- **Selected extract**:
This one is cute but I'm ready to move on to a new day's wardrobe.

2) My viewing companion enters and we decide to watch the pilot episode of Life on Mars. It's good! I like the way it reminds me of the TV of the '80s--Quantum Leap, of course with the time travel thing--but also Magnum P.I., Moonlighting, all of those shows with episodic weekly plots but continuing character arcs that shape the whole thing. Like MZN says, more Lisa Bonet! Earns another week recorded via DVR.

3) Monday's episode of The Hills. The Justin Bobby/Audrina story has the potential to have Jason and Lauren-style drama, and Justin Bobby, while as big a jerk as all of the other dudes in the Hills-a-verse, has enough bad boy sexiness to make us understand why she would want him despite his assholery (unlike that awful Jason). But Audrina. Sigh. Poor, poor Audrina. I just don't think she can carry the storyline--just not enough going on behind the stare and smile--and without the heroine whose heartbreak we can share, it can only be a half-hearted attempt at soapy drama, not the replacement for it, a la the Lauren and Jason saga.

4) Dancing with the Stars results show-- on major FF, but aired earlier the same night, so I'd like some points for timeliness, please. Usual boring recaps, goofy bits, blah, blah, blah, then -- POW! An all-male Pussycat Dolls troupe starts strutting all over the dance floor, and soon doffs their already-revealing jackets. Riveting for a second, but soon back to fast forwarding. Then the kids start their competition and the ff grinds to a halt. Those kids are awesome, if a bit creepy, and make at least a few minutes of the results show worth seeing.

5) Normally, I would have called it quits for the night and headed off to read a bit of Breaking Dawn (I know--it's really bad, but I have to know what happens. Team Jacob!) But last night was the first of the two-part GH: Night Shift finale and I had to watch. Started on a slight DVR-induced delay but soon caught up and actually SAT THROUGH THE COMMERCIALS because I was seeing the most compelling hour of TV I've watched in a long time. They re-created Robert's living room set from the '80s! They put Robin in the flowery dress and had her say, "Hi. My name is Robin"! Anna wore that mantilla! And had that big bump in the front of her hair! They acknowledged Holly's absence! And Sean! And Tiffany! And Love, the doll! I can't even believe I got to see all of these people and this place again. I was back in 1985, in the happiest of my GH days. The other parts of the ep were good, too, especially the touching story of Kyle and the Chad Allen character, whose name is escaping me now.

As if I were not already primed to kiss the feet of the amazing Sri Rao for bringing this to my TV, today I read his interview with TV Guide Canada and discover that My So-Called Life is his favorite show (I married a guy for this very reason) and Herskovitz and Zwick are his TV writer idols. Mr. Rao, if you even find yourself in Milwaukee, I would be honored to have you to dinner. I think you are my new BFF.

Tuesday, October 14, 2008

A few more thoughts . . .

A friend told me he heard a rumor that I was "boycotting" the Flow conference, a rumor surely inspired by my last post. I told him that I wouldn't call it a boycott, rather that I thought it impossible for me to attend a conference held on Yom Kippur, given my personal situation.

- **Provided information**:
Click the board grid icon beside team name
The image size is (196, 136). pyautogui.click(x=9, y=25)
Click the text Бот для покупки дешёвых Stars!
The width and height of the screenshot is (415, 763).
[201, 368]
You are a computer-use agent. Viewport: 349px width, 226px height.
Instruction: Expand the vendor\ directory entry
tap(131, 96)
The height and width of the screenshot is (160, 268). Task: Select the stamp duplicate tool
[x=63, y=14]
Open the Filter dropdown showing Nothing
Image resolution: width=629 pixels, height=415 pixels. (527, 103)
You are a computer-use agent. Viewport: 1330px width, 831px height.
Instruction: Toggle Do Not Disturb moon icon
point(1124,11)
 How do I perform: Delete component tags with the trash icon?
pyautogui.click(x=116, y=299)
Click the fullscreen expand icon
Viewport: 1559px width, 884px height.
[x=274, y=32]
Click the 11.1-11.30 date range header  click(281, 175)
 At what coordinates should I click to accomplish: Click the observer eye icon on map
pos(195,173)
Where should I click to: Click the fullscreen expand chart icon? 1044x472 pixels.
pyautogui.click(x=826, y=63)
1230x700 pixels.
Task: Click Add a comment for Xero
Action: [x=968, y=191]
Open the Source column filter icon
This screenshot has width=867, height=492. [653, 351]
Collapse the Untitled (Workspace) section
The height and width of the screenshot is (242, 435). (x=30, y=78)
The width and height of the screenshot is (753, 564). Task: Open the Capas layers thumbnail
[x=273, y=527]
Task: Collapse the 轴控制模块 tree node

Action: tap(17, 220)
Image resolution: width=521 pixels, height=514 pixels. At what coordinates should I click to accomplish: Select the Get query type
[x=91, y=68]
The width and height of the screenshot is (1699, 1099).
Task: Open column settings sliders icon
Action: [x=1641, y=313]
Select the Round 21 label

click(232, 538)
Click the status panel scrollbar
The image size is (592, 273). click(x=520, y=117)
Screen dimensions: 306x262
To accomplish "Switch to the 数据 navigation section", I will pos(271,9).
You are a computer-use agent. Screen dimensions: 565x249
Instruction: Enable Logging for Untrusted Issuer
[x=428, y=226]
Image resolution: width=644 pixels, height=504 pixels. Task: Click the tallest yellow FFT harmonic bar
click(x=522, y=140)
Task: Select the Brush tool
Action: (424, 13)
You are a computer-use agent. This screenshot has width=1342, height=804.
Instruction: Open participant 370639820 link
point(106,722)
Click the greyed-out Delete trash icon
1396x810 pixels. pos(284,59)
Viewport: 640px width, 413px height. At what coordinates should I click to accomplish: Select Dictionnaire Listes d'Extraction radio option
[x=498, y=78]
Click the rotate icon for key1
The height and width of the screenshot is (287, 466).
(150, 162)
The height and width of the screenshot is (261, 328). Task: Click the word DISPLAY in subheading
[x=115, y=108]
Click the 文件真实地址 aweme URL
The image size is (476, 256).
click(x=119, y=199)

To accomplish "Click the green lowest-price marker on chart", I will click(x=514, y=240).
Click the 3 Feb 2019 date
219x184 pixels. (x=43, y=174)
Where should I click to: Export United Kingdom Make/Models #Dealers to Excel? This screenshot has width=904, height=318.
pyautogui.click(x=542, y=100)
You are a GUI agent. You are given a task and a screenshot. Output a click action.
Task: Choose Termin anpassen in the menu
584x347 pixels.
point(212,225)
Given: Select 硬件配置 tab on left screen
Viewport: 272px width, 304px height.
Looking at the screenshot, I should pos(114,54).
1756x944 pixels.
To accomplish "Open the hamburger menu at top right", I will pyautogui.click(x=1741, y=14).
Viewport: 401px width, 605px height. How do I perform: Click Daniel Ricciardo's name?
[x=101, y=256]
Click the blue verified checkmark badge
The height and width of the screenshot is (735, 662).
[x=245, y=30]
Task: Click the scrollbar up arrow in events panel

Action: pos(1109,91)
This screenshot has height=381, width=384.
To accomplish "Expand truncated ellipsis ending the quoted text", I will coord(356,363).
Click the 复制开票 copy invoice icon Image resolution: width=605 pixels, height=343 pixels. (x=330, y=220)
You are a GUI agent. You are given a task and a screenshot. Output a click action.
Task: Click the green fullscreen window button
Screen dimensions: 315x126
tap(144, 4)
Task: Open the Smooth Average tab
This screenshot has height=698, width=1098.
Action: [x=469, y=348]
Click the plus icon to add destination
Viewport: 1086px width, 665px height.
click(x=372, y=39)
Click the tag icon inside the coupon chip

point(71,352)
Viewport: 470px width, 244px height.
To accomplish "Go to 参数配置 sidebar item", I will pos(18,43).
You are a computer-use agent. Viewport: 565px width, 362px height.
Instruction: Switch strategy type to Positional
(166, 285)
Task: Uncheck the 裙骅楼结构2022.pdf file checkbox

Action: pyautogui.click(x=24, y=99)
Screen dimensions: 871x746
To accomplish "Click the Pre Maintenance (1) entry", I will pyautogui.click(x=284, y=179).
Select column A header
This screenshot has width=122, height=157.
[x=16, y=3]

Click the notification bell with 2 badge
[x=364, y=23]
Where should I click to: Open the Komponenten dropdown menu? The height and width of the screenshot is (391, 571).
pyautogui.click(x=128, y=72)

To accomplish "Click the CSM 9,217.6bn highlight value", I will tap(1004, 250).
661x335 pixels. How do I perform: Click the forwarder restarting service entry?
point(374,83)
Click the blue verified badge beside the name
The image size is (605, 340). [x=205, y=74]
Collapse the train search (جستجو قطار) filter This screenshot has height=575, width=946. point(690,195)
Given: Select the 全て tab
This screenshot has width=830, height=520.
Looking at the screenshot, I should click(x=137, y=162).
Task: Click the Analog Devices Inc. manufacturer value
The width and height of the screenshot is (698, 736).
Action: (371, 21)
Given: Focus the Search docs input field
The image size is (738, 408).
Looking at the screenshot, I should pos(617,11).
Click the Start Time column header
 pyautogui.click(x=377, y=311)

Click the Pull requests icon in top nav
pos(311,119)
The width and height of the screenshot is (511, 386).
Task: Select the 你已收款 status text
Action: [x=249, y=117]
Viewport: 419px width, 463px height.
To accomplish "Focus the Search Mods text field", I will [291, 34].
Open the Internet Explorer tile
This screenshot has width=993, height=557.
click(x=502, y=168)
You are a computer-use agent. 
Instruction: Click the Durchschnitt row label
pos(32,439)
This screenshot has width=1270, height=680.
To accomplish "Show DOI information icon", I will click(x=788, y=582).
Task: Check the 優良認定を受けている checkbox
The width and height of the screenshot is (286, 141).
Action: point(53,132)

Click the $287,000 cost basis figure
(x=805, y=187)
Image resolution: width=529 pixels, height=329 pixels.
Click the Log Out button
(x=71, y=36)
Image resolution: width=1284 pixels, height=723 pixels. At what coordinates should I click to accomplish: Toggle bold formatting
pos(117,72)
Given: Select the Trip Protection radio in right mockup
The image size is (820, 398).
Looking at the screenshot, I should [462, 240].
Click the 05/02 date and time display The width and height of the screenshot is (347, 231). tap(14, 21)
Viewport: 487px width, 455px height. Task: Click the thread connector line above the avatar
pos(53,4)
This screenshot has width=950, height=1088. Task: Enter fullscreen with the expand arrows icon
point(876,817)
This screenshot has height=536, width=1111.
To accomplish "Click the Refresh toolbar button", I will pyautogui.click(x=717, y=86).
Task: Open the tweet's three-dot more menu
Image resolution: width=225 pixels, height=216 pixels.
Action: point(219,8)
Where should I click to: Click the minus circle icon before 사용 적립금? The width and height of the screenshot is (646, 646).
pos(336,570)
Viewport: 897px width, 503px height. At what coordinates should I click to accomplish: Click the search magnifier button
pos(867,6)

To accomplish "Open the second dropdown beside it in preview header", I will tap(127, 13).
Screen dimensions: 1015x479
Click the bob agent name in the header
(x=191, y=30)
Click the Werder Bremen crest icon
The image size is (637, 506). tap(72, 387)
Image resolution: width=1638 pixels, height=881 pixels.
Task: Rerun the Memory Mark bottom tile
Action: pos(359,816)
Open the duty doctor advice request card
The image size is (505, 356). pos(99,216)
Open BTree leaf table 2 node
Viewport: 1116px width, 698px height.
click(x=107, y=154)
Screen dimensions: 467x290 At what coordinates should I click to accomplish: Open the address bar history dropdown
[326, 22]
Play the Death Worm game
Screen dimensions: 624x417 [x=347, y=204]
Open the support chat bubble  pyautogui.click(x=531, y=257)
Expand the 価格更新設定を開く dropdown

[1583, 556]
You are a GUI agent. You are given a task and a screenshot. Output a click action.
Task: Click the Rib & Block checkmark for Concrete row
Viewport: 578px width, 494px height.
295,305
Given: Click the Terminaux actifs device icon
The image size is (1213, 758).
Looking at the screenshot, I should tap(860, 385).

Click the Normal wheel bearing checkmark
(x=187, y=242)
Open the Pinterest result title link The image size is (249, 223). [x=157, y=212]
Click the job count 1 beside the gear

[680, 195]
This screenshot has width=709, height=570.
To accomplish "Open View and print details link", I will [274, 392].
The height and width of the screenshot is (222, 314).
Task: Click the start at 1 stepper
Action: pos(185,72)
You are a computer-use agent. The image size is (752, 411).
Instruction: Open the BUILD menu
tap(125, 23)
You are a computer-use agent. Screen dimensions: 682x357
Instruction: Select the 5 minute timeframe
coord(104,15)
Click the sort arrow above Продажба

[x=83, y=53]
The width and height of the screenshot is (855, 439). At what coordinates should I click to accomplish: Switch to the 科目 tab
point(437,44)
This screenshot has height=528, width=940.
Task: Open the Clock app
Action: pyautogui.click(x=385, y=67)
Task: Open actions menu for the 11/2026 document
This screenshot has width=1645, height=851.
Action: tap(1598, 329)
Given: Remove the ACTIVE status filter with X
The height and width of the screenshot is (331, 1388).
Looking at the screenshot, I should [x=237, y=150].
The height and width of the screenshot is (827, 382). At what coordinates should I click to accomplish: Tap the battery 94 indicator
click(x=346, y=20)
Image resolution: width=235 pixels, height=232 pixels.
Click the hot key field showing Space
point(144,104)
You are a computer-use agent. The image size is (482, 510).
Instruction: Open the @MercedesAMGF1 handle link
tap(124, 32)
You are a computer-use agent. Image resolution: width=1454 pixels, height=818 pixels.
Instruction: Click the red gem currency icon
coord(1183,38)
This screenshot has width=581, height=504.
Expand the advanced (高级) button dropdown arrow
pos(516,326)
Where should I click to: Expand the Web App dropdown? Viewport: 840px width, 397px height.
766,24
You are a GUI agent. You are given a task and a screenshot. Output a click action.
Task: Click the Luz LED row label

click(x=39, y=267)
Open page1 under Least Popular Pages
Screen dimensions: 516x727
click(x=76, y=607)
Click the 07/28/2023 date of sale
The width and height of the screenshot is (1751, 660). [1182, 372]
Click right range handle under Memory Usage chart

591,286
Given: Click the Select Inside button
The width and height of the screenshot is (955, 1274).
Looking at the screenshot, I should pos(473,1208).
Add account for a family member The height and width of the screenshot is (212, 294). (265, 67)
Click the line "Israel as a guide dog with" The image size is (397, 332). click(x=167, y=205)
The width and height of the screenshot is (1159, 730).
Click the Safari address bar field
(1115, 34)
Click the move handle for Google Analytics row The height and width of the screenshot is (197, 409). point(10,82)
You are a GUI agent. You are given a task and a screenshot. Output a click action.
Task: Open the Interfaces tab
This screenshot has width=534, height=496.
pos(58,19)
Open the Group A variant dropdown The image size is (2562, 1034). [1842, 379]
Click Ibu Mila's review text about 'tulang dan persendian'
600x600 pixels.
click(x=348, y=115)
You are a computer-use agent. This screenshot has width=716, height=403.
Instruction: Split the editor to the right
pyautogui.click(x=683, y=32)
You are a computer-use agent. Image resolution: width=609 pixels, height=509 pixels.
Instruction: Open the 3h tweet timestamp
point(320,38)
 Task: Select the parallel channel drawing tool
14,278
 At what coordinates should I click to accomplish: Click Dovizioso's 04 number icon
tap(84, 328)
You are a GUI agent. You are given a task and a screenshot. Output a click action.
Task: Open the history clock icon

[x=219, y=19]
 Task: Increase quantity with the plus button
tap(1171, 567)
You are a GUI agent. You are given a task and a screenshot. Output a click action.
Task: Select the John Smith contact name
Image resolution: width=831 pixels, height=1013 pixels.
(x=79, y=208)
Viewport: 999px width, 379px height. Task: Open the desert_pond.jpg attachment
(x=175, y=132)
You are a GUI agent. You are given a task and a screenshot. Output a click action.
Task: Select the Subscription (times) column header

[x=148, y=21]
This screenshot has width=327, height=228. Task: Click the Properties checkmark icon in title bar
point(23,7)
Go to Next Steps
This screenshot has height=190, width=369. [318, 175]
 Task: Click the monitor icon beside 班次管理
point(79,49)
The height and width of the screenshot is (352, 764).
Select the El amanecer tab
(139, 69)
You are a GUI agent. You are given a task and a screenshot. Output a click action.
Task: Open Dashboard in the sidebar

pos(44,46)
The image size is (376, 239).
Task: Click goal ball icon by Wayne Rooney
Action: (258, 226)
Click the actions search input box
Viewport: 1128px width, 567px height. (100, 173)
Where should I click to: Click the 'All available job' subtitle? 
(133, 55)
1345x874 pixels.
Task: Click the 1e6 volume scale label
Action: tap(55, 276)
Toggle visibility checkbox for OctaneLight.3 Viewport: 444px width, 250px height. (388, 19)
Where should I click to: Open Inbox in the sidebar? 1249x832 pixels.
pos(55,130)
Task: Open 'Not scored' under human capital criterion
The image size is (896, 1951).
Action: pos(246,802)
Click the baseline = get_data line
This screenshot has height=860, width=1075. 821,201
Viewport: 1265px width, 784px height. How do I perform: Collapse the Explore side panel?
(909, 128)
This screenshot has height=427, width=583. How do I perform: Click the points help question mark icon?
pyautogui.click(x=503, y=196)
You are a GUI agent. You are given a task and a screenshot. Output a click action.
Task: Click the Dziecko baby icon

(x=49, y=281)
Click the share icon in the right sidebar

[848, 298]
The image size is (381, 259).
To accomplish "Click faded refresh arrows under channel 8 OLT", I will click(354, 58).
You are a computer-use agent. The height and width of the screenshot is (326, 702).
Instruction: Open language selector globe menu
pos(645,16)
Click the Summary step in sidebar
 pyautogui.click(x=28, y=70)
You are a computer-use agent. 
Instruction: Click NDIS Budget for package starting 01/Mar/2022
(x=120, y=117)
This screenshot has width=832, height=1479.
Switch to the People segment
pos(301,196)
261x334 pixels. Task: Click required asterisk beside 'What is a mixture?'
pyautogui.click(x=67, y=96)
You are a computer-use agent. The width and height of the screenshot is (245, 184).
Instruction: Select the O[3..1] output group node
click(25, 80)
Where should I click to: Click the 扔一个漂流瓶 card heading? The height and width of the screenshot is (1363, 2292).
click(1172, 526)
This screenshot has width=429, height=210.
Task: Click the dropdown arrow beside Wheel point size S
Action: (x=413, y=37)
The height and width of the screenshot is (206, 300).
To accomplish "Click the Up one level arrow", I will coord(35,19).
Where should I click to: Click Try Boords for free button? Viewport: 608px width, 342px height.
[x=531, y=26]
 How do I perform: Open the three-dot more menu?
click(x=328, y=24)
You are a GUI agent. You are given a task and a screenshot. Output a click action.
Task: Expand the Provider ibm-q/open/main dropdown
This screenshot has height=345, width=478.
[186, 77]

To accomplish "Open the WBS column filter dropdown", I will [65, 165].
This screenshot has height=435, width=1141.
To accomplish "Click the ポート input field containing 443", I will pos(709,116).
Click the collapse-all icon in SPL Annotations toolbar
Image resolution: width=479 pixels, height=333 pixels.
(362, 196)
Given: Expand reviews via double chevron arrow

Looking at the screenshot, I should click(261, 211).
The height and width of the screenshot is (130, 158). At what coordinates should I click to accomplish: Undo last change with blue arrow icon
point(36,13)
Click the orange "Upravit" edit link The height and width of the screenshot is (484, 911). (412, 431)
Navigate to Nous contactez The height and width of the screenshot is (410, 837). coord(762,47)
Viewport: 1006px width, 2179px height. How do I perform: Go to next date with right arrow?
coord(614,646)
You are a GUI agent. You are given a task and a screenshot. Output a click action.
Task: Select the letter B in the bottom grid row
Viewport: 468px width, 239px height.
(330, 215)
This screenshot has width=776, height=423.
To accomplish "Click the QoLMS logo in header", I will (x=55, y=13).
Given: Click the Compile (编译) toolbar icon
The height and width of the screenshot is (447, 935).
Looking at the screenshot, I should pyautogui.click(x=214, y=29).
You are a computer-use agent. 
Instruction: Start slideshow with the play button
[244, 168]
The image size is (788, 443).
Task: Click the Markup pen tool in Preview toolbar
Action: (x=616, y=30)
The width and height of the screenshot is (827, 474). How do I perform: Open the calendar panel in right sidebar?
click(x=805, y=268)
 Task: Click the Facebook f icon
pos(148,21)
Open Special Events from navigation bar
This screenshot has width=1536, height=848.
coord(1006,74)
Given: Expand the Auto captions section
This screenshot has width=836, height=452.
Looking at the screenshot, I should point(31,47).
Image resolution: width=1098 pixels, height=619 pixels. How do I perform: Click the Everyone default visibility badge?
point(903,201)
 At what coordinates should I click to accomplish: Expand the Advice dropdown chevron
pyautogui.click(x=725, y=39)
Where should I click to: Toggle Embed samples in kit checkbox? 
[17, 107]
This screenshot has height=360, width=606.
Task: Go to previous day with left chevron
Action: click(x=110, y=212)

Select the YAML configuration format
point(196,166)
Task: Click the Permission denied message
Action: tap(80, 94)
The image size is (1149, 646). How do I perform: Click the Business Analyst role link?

- **Prompt 1**: List the TV shows the TV-viewing blog post says Life on Mars reminds the writer of.
- **Prompt 2**: Retype the stretch of the TV-viewing blog post that begins with the words "A few more thoughts" and ends with "my personal situation.".

- **Output 1**: Quantum Leap, Magnum P.I., Moonlighting

- **Output 2**:
A few more thoughts . . .

A friend told me he heard a rumor that I was "boycotting" the Flow conference, a rumor surely inspired by my last post. I told him that I wouldn't call it a boycott, rather that I thought it impossible for me to attend a conference held on Yom Kippur, given my personal situation.